> Task details:
Extract verbatim the lines of the items from the one containing "The width and height of the screenshot is (1147, 385)." through the last line of the items, inclusive.

> Record list:
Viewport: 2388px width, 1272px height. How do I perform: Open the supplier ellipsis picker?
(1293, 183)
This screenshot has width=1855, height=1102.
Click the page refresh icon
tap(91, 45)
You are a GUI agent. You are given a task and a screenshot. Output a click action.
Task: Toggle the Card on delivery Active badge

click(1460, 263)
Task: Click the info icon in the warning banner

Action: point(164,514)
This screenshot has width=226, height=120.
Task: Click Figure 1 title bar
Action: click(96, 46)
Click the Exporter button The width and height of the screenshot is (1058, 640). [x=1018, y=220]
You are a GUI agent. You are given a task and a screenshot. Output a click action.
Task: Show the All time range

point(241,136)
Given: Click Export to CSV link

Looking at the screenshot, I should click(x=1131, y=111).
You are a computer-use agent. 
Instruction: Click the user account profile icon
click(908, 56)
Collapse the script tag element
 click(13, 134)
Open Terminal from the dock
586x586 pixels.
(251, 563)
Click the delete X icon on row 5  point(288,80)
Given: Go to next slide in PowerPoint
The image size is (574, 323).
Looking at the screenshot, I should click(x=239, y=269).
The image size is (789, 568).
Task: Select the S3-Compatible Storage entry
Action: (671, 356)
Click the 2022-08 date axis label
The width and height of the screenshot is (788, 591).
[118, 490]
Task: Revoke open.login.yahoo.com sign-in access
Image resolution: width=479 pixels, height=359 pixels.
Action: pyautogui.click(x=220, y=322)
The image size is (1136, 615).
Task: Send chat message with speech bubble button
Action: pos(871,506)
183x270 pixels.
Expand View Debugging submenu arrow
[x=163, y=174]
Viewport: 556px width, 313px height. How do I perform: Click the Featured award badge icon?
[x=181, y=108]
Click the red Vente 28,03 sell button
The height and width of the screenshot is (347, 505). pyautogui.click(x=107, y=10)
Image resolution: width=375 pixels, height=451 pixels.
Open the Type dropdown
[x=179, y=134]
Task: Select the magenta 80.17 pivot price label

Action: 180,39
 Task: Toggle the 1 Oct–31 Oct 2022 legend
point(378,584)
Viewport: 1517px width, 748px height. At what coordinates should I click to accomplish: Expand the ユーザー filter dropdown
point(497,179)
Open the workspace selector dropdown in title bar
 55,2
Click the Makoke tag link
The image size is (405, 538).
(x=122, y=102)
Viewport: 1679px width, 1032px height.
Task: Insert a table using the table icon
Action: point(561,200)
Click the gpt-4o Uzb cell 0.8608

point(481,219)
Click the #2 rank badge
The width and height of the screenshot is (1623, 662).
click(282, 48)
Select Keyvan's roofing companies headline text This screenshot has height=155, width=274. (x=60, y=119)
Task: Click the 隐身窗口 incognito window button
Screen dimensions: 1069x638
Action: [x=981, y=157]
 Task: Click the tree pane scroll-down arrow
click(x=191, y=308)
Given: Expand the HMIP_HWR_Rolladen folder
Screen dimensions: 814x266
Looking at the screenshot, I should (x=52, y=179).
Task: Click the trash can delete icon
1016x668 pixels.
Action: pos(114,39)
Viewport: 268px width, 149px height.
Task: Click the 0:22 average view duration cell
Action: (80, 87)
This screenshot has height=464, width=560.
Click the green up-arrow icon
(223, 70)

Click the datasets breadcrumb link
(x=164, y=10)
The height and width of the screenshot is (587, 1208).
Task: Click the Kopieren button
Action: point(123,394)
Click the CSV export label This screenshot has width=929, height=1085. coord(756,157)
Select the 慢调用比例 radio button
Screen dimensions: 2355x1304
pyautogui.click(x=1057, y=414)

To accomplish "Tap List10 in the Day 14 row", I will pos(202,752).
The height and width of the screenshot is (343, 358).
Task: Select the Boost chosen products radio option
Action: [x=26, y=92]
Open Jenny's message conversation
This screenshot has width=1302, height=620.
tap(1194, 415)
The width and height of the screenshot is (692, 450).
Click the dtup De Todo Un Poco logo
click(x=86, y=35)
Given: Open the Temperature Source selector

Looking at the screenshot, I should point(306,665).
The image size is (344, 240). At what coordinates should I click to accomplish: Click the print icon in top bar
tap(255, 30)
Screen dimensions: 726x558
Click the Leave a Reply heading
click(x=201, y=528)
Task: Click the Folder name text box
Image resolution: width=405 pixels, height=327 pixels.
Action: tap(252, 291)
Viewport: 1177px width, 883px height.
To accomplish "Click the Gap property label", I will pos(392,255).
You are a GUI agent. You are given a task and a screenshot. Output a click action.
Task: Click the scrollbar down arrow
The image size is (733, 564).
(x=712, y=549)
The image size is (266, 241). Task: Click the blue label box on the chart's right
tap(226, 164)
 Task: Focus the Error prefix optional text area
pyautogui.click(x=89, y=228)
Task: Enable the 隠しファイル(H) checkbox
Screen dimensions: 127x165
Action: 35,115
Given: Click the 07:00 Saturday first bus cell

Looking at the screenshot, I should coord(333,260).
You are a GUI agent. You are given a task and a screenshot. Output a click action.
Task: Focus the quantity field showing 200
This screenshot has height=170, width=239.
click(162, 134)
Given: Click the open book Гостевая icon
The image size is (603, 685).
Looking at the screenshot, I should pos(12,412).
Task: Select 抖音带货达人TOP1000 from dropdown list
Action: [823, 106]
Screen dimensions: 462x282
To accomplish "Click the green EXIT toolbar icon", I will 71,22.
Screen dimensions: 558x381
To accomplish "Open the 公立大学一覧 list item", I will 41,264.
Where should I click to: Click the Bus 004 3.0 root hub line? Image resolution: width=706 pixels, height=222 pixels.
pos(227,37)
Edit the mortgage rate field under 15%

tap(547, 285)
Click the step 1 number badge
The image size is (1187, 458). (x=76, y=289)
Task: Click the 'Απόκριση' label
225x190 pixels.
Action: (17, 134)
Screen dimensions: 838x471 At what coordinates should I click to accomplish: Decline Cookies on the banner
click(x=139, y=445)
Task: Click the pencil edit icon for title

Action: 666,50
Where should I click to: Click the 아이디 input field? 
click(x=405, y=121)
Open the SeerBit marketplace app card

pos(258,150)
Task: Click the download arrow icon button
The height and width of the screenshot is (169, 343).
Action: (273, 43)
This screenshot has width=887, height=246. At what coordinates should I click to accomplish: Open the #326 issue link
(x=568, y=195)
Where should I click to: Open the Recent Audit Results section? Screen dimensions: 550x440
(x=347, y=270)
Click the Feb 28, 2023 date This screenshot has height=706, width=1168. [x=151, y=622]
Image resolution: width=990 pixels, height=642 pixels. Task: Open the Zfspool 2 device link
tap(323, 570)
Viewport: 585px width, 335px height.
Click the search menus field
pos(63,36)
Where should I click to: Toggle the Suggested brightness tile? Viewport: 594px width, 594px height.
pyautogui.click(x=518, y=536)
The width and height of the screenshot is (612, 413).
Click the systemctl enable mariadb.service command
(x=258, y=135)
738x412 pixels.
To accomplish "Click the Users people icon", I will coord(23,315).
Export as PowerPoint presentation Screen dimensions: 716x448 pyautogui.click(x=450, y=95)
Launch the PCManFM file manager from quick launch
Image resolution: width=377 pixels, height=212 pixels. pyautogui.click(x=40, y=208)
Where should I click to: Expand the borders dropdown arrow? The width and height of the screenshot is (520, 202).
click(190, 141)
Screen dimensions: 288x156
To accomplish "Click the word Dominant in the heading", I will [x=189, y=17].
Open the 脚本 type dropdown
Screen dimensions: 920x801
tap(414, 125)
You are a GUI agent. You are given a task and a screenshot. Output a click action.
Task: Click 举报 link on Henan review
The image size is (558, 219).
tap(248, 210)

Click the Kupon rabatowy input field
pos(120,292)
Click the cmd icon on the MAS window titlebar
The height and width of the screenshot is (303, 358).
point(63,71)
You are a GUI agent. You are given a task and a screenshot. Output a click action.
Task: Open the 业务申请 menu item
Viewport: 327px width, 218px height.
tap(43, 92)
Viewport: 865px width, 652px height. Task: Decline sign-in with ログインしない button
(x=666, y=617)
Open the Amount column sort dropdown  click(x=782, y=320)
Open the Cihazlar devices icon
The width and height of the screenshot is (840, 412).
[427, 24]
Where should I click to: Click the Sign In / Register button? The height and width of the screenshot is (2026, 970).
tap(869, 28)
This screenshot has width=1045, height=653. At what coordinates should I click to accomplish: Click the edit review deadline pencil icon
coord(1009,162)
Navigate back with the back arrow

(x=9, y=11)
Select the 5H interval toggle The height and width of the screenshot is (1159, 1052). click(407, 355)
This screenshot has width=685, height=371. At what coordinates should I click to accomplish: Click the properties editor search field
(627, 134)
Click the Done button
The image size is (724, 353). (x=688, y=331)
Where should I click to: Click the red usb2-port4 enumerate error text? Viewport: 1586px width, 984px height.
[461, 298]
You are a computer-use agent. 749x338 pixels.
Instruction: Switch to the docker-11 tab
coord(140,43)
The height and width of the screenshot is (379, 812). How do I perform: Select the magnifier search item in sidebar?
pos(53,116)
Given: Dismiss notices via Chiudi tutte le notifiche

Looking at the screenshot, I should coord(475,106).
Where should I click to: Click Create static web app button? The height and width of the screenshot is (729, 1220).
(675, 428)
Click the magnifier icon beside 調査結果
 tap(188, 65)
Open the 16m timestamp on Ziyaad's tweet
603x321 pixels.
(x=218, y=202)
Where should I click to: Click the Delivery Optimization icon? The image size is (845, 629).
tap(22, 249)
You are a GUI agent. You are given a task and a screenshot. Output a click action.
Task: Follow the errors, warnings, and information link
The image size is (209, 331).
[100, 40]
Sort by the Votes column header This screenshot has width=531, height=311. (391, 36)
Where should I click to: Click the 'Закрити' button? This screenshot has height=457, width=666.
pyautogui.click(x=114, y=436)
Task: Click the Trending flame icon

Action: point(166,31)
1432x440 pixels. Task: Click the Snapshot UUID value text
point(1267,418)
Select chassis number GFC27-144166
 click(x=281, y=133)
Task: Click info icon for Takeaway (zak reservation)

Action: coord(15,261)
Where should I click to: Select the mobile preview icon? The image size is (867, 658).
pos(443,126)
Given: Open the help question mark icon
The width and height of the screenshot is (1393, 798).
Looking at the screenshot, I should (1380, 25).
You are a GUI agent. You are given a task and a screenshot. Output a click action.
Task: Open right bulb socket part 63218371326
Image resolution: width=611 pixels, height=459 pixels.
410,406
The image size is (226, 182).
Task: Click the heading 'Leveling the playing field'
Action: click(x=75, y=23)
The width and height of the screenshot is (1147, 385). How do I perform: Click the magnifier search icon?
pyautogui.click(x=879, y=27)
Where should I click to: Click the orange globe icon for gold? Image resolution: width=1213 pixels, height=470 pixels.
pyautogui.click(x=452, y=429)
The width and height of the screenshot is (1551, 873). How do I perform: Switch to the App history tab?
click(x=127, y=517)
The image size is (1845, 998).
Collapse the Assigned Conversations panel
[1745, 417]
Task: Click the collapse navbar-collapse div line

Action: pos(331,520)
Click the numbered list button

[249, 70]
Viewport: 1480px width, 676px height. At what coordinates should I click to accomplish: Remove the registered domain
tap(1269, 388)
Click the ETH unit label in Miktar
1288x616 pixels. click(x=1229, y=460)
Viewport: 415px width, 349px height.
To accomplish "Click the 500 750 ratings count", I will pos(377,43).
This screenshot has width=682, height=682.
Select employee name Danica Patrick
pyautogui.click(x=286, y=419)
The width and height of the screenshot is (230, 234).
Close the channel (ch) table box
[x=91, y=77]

> Finished task:
The width and height of the screenshot is (1147, 385). How do I perform: Click the magnifier search icon?
pyautogui.click(x=879, y=27)
Where should I click to: Click the orange globe icon for gold? Image resolution: width=1213 pixels, height=470 pixels.
pyautogui.click(x=452, y=429)
The width and height of the screenshot is (1551, 873). How do I perform: Switch to the App history tab?
click(x=127, y=517)
The image size is (1845, 998).
Collapse the Assigned Conversations panel
[1745, 417]
Task: Click the collapse navbar-collapse div line

Action: pos(331,520)
Click the numbered list button

[249, 70]
Viewport: 1480px width, 676px height. At what coordinates should I click to accomplish: Remove the registered domain
tap(1269, 388)
Click the ETH unit label in Miktar
1288x616 pixels. click(x=1229, y=460)
Viewport: 415px width, 349px height.
To accomplish "Click the 500 750 ratings count", I will pos(377,43).
This screenshot has width=682, height=682.
Select employee name Danica Patrick
pyautogui.click(x=286, y=419)
The width and height of the screenshot is (230, 234).
Close the channel (ch) table box
[x=91, y=77]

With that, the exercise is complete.